Yemediğimiz sandviçleri sırt çantamıza yerleştirip, iniyoruz uçaktan.. Atlas Jet sağolsun, bizim için bir de ücretsiz servis hazırlamamış mı!! Çok keyifliyiz..Bu fırsatı değerlendirip, ne yapıyoruz?? Servisin gittiği en uzak noktada iniyoruz.. Turgutreis pazarı yakınında, 2 sırt çantası ile indiğimiz yerden 2 saat sonra dönerken, ellerimiz ve kollarımız dolu olarak , minibüs beklerken buluyoruz kendimizi.. Pazar;harika, renkli keçe paspaslar, tarçın çubuklarla süslenmiş nazarlıklar ve daha nice el işleri..Ev yapmımı reçeller..(Ben mandalin aldım.10.-tl) Zarif , renkli çiçek buketleri (sadece 1.-TL) Ara ara yağan sağnak yağmur da olaya renk katıyor tabi.. İnsanın birbirine daha bir sokulası geliyor..:))
Turgutreis hareketli.. Parti arabalarından yükselen şarkılar, türküler.. Her yer de asılı rengarenk bayraklar.. Sık sık yağan sağnak yağmur’un ardından açan güneş , öylesine güçlü ki, iliğiniz, kemiğiniz ısınmıyor, yanıyor adeta..Her şey hoş.. yalnız ellerimizdeki yükler , yürüdükçe ağırlaşıyor… 3.30 krş verip Bodrum merkeze geliyoruz minibüsle hemen..Ver elini Grup otel.. Bakımsız olan odalara, merkezi olması, manzarası ve reception daki görevlinin nazik davranışları sayesinde, her zaman olduğu gibi katlanıyoruz.

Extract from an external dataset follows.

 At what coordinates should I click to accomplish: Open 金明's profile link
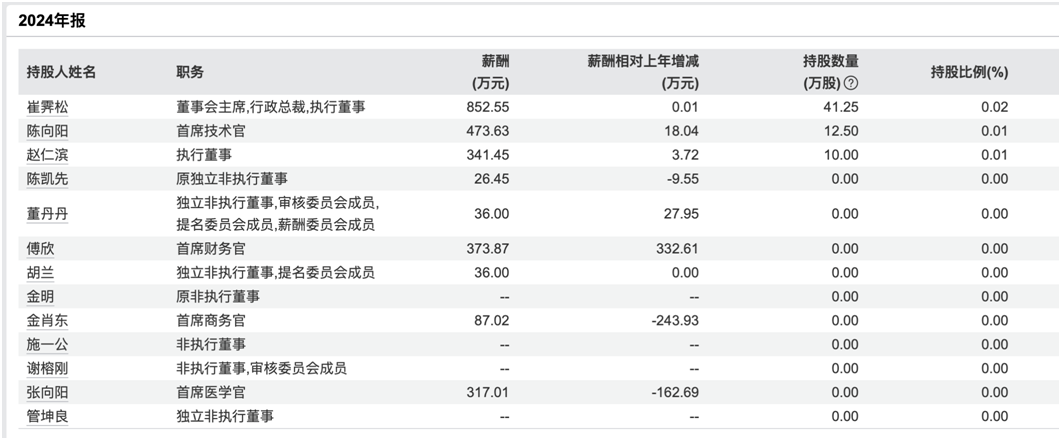pos(41,296)
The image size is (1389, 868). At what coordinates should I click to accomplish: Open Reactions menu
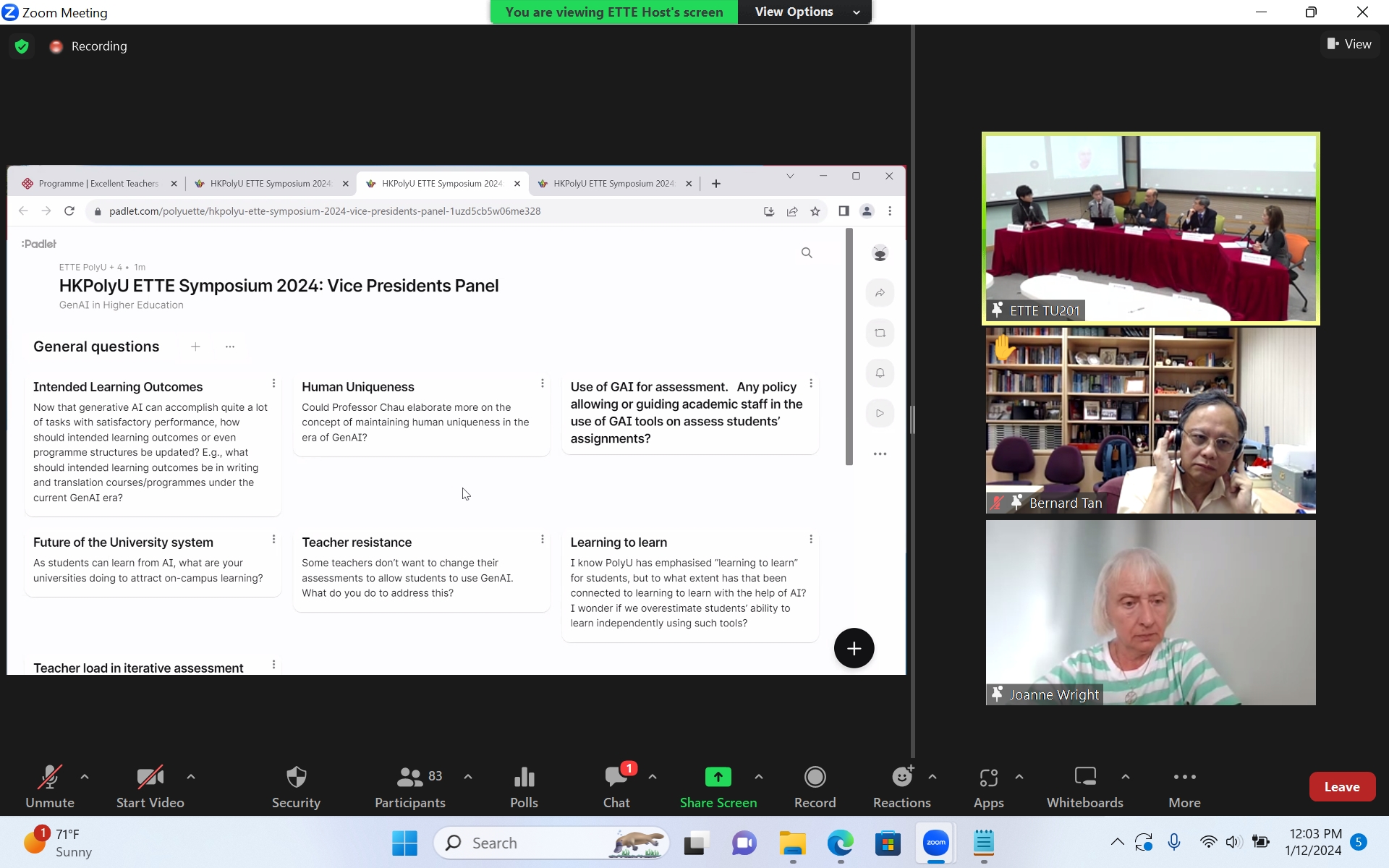pyautogui.click(x=901, y=786)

Oda+ kahvaltı: 50.-TL (ama sezonda 90.-TL.) Sırtımızı ve ellerimizi boşaltıp, hemen aşağıya limana , bira içmeye iniyoruz.. Hiç bu kadar keyifli olmamıştı bira.. İşte O an; Deniz, güneş, bira, fındık , atlas jet sandviçleri ve sevdiğimden ibaretHAYAT..

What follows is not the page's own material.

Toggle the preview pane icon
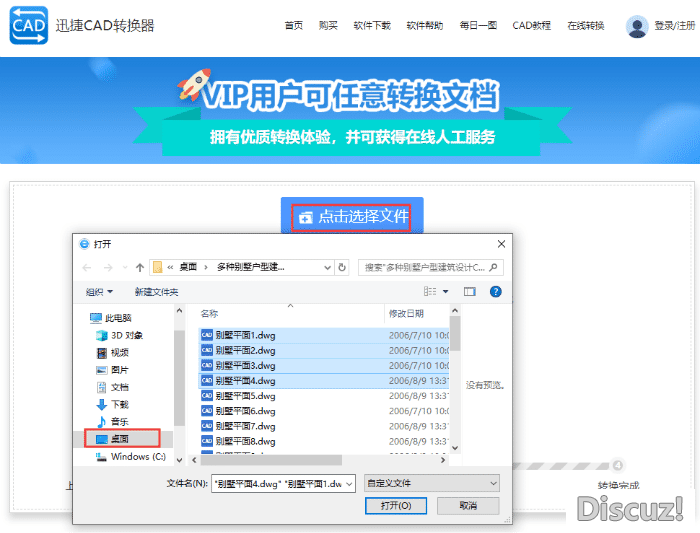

Kahveler; tıklım tıklım, insanlar cıvıl cıvıl, etrafımızda sandviçimizi paylaşmaya gelen efendi sokak köpekleri ..
Ve biz Keyfini çıkartıyoruz bu anların.. Güneş gider gitmez ortalık buz gibi oluveriyor birden.. Hemen boşalıyor kahveler, doluyor kapalı yerler..
Akşama dek zaman geçiriyoruz,sokaklarda.. Gözlerimiz denize, tenimiz güneşe doyuyor.. Sıra midemize gelince , hemen gidiveriyoruz Berk balığa.. Halikarnas diskoya yakın konumlu olan Berk Balık, yazın olduğu gibi, yine tıklım tıklım.. Dışarıda ki sobanın altına bile razı insanlar.. Biz azimle , içeriyi bekliyoruz.. Beklemek de keyifli, sizi neyin beklediğini bildikten sonra.. Kavuşacağımız lezzetleri hayal edip, ada çayımızı yudumluyoruz dışarıda.. Mezeleri seçiyoruz tek tek, özenle.. Hepsi otlu.. İçerideki masalarda muhabbet koyu, 30 dakikayı geçiyor, bekleme süremiz. Ama mutlu son.. Masamızdayız, 20’lik yeşil efemiz, mezelerimiz ardından tavada çıtırdamış minik balıklarımız..Sonrasında yediğimiz Izgara levrek.. Ve finalde ki ikram olan İrmik tatlısı mükemmel (iki tabak yediğimi itiraf ediyorum).. Herşey öylesine güzel ki, ben sanki 70’lik rakı içmişcesine sarhoşum …:)) (Berk ‘de fiyatlar makul, içki herzaman ki gibi pahalı)
Sonra ver elini yıldızların altında yürüyüş yapmaya.. Tabi bereler kafada, eller birbirinin cebinde .. Gece 02.00 sularında uyuyoruz artık , baygın ama gülümseyen ifadelerle..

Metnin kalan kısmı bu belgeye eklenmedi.